Sealing your wood gutters?

What you want and why....and any mixture recipes depends on what you are doing with it


----------



## downunder (Jun 13, 2008)

slickshift,
Who are you calling "Old?":thumbup:


----------



## Fitzsamuel (Nov 6, 2008)

If I was planning to put some linseed oil on an old wooden hammer handle would you recommend boiled or raw?

I'm guessing boiled based on what's been said above about drying, but like the original poster said, labels on bottles are pretty vague on recommended uses.
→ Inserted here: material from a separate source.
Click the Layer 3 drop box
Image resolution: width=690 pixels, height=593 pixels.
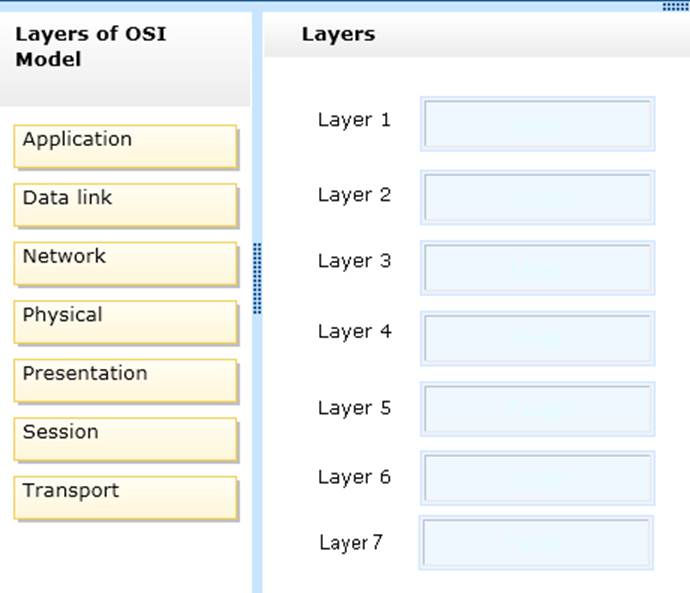tap(537, 267)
Boiled and raw are the same price where I am though, so I'm just looking for whatever's best for the wood (hickory).

Sam.


----------



## Matthewt1970 (Sep 16, 2008)

I don't know if you really want to use either on a hammer, but ulness you want a slippery handle for the next 2 years, use boiled. Your thumb will thank you for that


----------



## Fitzsamuel (Nov 6, 2008)

Thanks Matthewt1970.

Is there a specific wood-treatment/preserver you'd recommend on a hammer handle in place of linseed oil (boiled or raw)?

I'm pretty open to suggestions.

For what it's worth, this particular hammer doesn't get much use, it's more of a "family heirloom".

Sam


----------



## Nestor_Kelebay (Jun 17, 2008)

bobat said:


> What is the difference between 'boiled' and 'raw' linseed oil? When to use which or the do's and don'ts of each. Lables never mention one from the other.


Welcome to DRYING OILS 101:

Linseed oil is oil that is produced by squashing flax seeds.

When linseed oil is exposed to air, it absorbs oxygen molecules from the air, and those O2 molecules form a PAIR of C-O-C crosslinks wherever there are two unsaturated sites in close proximity. It's those C-O-C crosslinks that form in a process called "auto oxidation" that is the basis of drying oils, alkyd paints and polyurethane "varnishes" all drying to form solids.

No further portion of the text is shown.